Theoretically, the Y2K phenomena will occur when the time difference exceeds the size of the variable holding the data. But that will be on a machine by machine basis since they were all made at different times.
Um, LOL!
Thanks for explaining things to me... but the thing is, you're wrong.
In an earlier "life" (burnout sux), I was a programmer -- and a writer, who wrote (books, magazine articles) about programming.
Your explanation is just so far off the mark that I don't know where to begin, other than to say that there are SO many potential "gotchas" when dealing with "date math" (and even NON-"math" date functions, such as buffer-overflow considerations, rollover/window framing, and so forth), that NO simplistic "one-size fits all" explanation is useful.
Trust me on this -- unremediated "rollover-unaware" software was fully capable of bringing this nation to its knees. The fact that it didn't (and please understand that there were plenty of nightmares that did happen, but were kept out of the news) is evidence that enough remediation was successfully completed to staunch the immediate effects of the problems (plural).
(BTW, you did notice that the stock market went south right after rollover, didn't you? There were a lot of accounting nightmares that took their toll -- silently, as far as the Happy Trusting Public was concerned).
There are STILL "Y2K bugs" cropping up -- and they'll continue to crop up, with no warning. Far too much code was "remediated" by use of "windowing" techniques. And those "windows" are closing, one by one, as time goes on.
A lot of "fixed" code wasn't really fixed. It was just shoved to the back burner -- on a stove that tilts to the front.
And I don't even want to think about how many "remediators", having slapdashed in some "windowing" fixes, collected their fee, and got outta Dodge as quickly as they could, leaving no forwarding address :) and NO documentation on their "fixes". (When working under the gun, the first thing to be tossed overboard is documentaion OF the work. So, the "window" elapses, and *boom*, right back where we started (with whatever code is in question), only this time, it takes us by surprise.)
The ONLY "simple" explanation for "the problem", is that it was a conceptual bug. People "thought wrong", based on what seemed right to them -- without actually analyzing the situation.
Gee, sort of like how the Warrenites get deceived, come to think of it!
So, what WAS the conceptual error? It was bad common sense.
"Everyone knows" that seconds roll over, and minutes roll over, and hours roll over, and days roll over, and weeks roll over, and months roll over, so of course YEARS roll over too!
Great logic -- except for one thing. Years DON'T roll over!
Years are linear, not cyclical.
Because the calendar LOOKS "cyclical" to humans -- and because they are predisposed to think in those terms, since every other unit of time measurement below "the year" does roll over, well... it was an easy mistake to make. Real easy.
But hard to fix!
And, as I said, a lot didn't get fixed. We're going to be living with Y2K for a loooooong time, and there's no way of knowing when something really ugly is gonna pop up with zero warning.
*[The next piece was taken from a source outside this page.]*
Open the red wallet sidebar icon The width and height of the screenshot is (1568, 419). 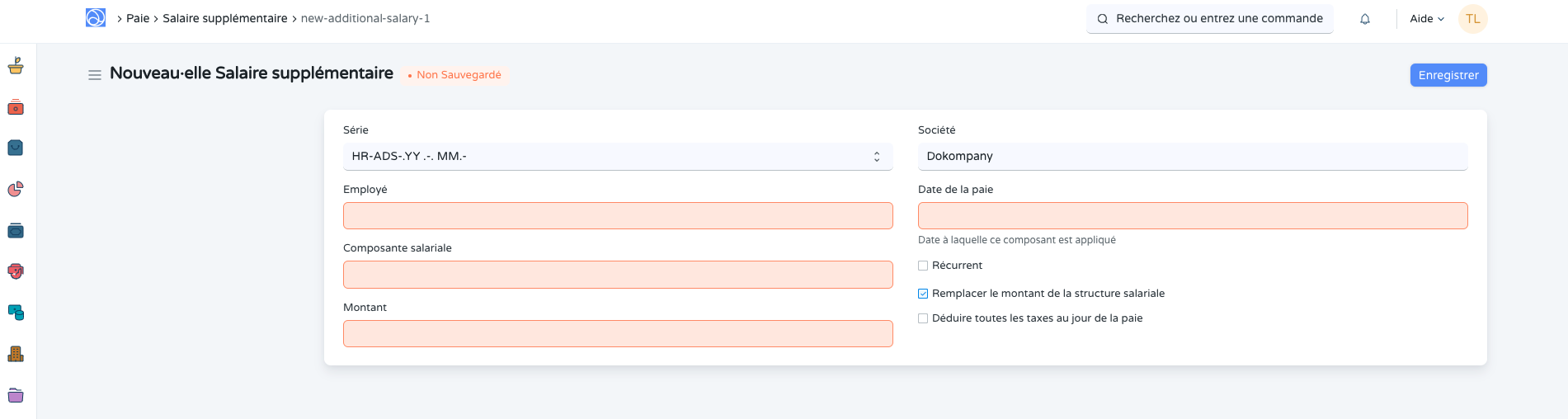tap(16, 107)
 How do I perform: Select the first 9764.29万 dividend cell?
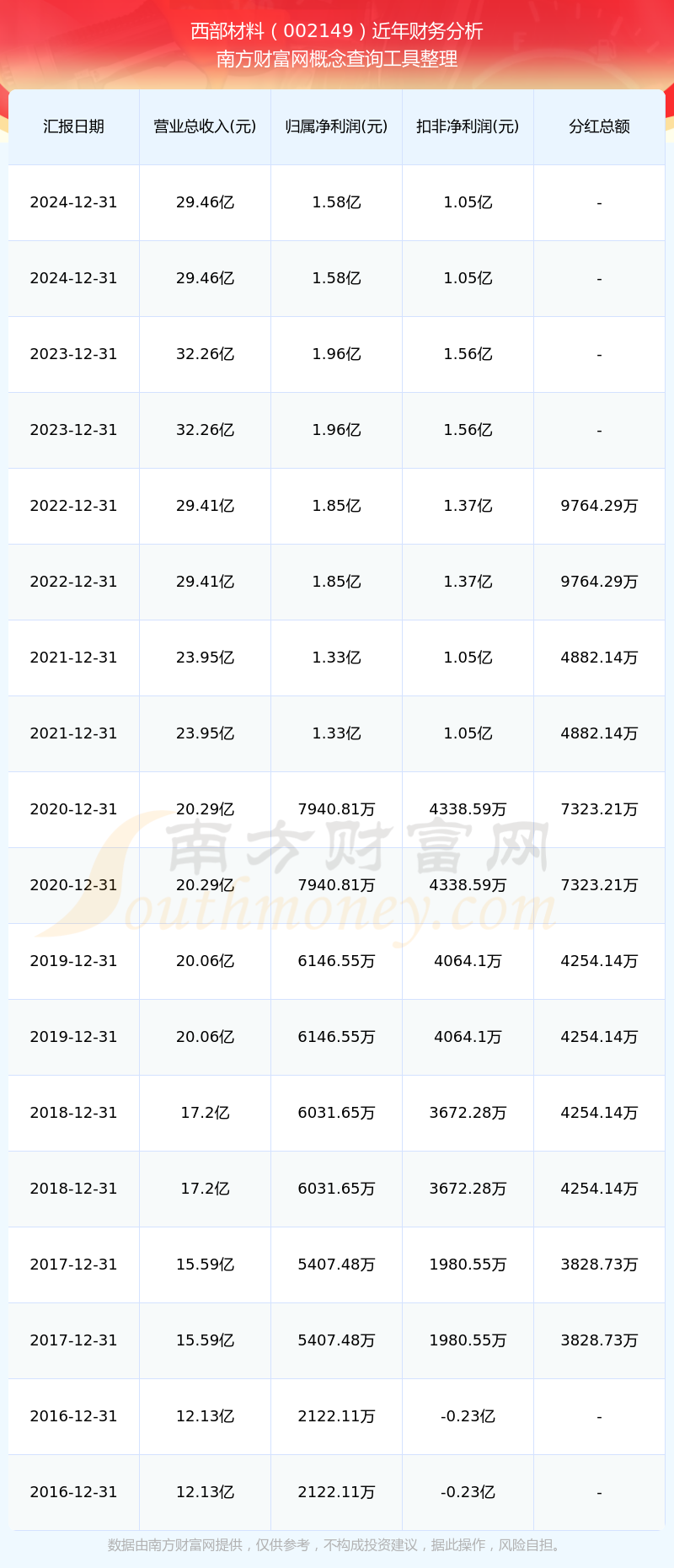click(599, 506)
Buffer size (or variable range issues -- not sure which you're talking about here) are NOT the whole story, not by far.
Theoretically, the Y2K phenomena will occur when the time difference exceeds the size of the variable holding the data. But that will be on a machine by machine basis since they were all made at different times.
The biggest problem is that people thought of years in terms of cyclical operations -- as if years "rolled over", when in reality, they don't.
But the biggest problem that was created as part of the "fix" -- which will contine to haunt us for years to come -- is the patch-job "remediation" in the form of "windowing" -- which maintains the false notion of years "rolling over", and only pushes the imaginary "rollover" a few years into the future.
And "the future" just keeps on happening!
Some code really WAS fixed. Years are no longer pretended to be cyclical. Intead, they are handled as linear, incrementing by one, once per year. No "rollover" involved at all. That code will be fairly stable. I say "fairly" because all code has bugs -- and they don't present themselves other than "by surprise", i.e., "in the field". (Otherwise, they'd have already been fixed!)